# Written problem 1:
Copy out, word for word, the stretch of the forum thread on raising feeder rats from "So I would round" through "to $100 a month....".
# Written problem 2:
In the forum thread on raising feeder rats, condense the paragraph beginning "I don't have a rat breeder nearby" into one shorter sentence that keeps its prices and numbers.
# Written problem 3:
Name every bedding material mentioned in the forum thread on raising feeder rats.

3.Shredded newspaper is fun for rats and mice as a treat, but isn't terribly absorbent and will stink quickly. Wood shavings soak up moisture better, leading to less smell.

----------


## littleindiangirl

Whoops! That 15$ a month wasn't from my numbers, it was from Lord Jackel. So lets start from the top again.

*Food:* Mazuri 6F
.83 lbs /rat * 14 rats = 11.62lbs of food per month.

Approx $.50 /lb * 11.62 lbs /mo = $5.81 Food per month

*Bedding:* Equine fresh
Just know this, roughly 15 tub changes per bag of equine fresh.

24 tub changes /mo * 2 bags = $12 equine fresh

Plus your aspen, which have no clue anymore so we'll say $11 /bag...

$28.81 /month to raise 40 feeder rats. 

Not to mention, the baby rats start eating food as soon as they can, so you to take into account that you'll be going through quite a bit more food than is planned.

So I would round it up to $40 dollars a month to raise 40 rats, which is approx $1 dollar each. 

It'd be cheaper for you to buy a year supply online.  :Wink:

----------


## JenH

That's if you can get them all to eat f/t.  I've got big girls I can't get switched over to f/t so I'm going to start breeding rats.  

I don't have a rat breeder nearby - I have to get them at the pet stores and pay 3.00 - 4.00 per small/med rat.  So - thats 25 to 30 rats at $75 to $100 a month....

I'm going to work on getting my 1.4 rats to expand to 4 tubs of 2-3 girls apiece with one male to rotate by spring.   I can always sell extras....

----------


## littleindiangirl

> That's if you can get them all to eat f/t.


I always read people saying they want to save money by breeding their own rats, but their animals often only eat live, and they have only a few snakes.... 

Well, I hate to be the bearer of bad news but it doesn't end up saving any money breeding domestic rats for a few snakes unless they truly can sell the live extras and make some money back.

If you dont have a buyer that will pay just as much as it costs to raise the feeders, then it's still a loss.

When your breeding domestic rats, they grow too large and too quickly for BP's, and even having only one female, the babies would be too big within one maybe two weeks.

# Stored items:
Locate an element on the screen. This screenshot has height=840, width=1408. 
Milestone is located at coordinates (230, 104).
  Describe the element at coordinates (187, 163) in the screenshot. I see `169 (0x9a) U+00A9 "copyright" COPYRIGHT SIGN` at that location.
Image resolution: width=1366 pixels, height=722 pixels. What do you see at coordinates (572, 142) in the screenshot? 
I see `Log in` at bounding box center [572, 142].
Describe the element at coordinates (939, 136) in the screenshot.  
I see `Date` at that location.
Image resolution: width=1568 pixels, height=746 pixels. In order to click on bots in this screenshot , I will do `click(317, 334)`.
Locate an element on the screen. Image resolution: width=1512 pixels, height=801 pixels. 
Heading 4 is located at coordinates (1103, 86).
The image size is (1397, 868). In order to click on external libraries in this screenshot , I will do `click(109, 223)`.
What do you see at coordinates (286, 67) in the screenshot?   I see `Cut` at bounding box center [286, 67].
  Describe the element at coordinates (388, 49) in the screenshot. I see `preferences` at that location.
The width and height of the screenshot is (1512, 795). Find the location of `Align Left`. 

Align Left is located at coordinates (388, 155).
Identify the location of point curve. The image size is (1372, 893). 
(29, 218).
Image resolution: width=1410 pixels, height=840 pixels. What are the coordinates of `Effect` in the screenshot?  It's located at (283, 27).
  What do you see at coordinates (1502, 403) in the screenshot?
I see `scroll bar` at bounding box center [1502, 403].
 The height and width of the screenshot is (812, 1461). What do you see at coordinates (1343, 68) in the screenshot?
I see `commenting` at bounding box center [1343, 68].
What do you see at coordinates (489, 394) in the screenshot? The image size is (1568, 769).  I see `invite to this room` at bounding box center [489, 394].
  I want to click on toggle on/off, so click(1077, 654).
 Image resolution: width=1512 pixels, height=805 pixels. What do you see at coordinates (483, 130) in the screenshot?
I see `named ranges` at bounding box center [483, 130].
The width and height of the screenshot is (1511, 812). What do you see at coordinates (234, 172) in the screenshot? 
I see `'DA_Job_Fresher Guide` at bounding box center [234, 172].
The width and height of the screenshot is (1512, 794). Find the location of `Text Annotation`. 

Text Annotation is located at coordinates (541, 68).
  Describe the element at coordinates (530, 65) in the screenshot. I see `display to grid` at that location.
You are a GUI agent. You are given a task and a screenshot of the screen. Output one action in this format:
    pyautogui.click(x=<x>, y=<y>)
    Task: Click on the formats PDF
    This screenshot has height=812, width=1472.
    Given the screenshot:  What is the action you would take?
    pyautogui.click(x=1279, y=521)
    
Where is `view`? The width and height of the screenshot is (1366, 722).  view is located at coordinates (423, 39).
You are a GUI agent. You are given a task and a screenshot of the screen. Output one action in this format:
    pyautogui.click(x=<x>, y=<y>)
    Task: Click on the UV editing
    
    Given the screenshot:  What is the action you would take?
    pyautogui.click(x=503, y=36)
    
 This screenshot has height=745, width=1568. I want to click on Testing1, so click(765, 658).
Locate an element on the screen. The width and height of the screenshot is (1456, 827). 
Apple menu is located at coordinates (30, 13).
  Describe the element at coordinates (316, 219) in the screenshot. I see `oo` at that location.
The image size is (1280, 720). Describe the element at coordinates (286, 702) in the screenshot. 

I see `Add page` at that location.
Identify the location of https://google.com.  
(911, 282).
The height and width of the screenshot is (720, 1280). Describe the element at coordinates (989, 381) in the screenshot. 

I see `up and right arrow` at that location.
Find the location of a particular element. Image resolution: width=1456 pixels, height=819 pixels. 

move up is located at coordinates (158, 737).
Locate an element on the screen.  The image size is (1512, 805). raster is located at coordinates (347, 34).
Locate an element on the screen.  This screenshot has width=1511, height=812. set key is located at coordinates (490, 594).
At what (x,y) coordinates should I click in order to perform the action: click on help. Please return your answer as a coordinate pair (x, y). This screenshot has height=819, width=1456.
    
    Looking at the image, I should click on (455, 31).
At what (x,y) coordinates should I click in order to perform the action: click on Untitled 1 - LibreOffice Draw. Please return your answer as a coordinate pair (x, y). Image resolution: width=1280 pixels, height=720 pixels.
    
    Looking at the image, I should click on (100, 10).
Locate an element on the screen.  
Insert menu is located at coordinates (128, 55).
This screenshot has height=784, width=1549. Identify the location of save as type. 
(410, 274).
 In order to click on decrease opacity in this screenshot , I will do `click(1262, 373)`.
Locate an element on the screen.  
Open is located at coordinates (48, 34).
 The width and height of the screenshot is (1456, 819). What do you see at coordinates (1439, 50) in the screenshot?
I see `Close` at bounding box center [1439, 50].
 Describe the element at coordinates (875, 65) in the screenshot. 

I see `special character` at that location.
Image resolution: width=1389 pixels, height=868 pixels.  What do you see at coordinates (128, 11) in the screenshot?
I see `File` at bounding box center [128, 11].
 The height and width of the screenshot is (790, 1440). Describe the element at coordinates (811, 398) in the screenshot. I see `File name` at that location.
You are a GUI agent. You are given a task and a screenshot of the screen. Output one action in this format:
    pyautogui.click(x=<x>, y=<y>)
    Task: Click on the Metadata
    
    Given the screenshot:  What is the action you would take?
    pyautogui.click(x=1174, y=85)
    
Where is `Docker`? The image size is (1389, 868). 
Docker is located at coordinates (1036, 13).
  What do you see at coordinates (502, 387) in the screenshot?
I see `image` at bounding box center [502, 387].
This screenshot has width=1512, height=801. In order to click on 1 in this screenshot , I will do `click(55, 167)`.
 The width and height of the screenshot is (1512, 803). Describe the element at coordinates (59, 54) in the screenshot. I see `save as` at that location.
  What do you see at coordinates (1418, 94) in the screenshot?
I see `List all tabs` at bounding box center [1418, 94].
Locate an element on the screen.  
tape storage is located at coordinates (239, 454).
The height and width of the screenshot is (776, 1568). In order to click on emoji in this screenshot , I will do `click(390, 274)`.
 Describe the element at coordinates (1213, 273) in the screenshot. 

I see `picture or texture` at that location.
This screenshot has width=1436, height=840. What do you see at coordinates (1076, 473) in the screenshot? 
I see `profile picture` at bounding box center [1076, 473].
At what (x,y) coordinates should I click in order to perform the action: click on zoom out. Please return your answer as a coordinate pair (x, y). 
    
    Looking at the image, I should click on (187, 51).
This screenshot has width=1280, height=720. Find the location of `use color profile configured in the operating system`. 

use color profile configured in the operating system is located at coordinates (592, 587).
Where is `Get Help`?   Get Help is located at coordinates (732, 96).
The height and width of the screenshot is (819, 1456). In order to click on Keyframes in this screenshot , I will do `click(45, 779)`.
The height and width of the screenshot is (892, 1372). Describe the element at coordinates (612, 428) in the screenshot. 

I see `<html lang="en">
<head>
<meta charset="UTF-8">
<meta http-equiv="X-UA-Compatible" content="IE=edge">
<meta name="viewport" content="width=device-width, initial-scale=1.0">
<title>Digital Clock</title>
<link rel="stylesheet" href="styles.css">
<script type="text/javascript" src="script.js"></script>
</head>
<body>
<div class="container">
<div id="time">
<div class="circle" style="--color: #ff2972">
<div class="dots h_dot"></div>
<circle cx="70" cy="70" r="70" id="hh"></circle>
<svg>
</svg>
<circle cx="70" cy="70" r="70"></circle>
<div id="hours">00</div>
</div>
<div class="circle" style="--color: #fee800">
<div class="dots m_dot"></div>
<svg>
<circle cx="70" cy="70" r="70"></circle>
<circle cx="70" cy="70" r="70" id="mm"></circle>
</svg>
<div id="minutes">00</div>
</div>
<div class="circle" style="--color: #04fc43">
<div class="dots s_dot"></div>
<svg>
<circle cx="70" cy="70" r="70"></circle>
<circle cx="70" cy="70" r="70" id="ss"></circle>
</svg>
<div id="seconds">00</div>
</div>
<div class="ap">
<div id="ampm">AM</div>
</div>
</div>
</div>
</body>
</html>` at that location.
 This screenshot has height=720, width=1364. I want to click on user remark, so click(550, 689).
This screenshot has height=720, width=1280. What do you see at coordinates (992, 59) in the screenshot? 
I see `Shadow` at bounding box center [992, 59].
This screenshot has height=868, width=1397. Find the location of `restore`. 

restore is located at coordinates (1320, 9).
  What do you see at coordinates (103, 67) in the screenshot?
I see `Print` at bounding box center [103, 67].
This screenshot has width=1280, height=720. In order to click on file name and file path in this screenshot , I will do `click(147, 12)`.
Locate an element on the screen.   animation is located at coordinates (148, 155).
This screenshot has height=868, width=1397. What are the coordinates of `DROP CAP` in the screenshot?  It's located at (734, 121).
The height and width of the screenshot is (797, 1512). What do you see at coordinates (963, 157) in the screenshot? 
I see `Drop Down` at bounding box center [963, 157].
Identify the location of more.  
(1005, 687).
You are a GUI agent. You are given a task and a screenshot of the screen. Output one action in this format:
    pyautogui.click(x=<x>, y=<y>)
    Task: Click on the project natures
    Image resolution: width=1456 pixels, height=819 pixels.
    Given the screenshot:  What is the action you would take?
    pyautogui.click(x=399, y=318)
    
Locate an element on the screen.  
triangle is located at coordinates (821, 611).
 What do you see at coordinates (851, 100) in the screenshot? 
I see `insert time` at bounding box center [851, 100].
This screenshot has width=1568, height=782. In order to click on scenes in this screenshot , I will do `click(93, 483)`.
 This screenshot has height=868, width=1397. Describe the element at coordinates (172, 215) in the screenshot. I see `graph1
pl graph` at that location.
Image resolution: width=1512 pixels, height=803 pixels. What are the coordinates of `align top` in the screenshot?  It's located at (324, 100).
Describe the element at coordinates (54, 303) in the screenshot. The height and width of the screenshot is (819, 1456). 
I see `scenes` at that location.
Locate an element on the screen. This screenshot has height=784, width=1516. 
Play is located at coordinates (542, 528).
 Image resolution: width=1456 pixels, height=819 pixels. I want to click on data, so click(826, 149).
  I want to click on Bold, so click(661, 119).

# Task answer 1:
So I would round it up to $40 dollars a month to raise 40 rats, which is approx $1 dollar each. 

It'd be cheaper for you to buy a year supply online.  :Wink:

----------


## JenH

That's if you can get them all to eat f/t.  I've got big girls I can't get switched over to f/t so I'm going to start breeding rats.  

I don't have a rat breeder nearby - I have to get them at the pet stores and pay 3.00 - 4.00 per small/med rat.  So - thats 25 to 30 rats at $75 to $100 a month....

# Task answer 2:
With no rat breeder nearby, the poster buys small and medium rats at pet stores for $3.00 to $4.00 each, which comes to $75 to $100 a month for 25 to 30 rats.

# Task answer 3:
- Shredded newspaper
- Wood shavings
- Equine fresh
- Aspen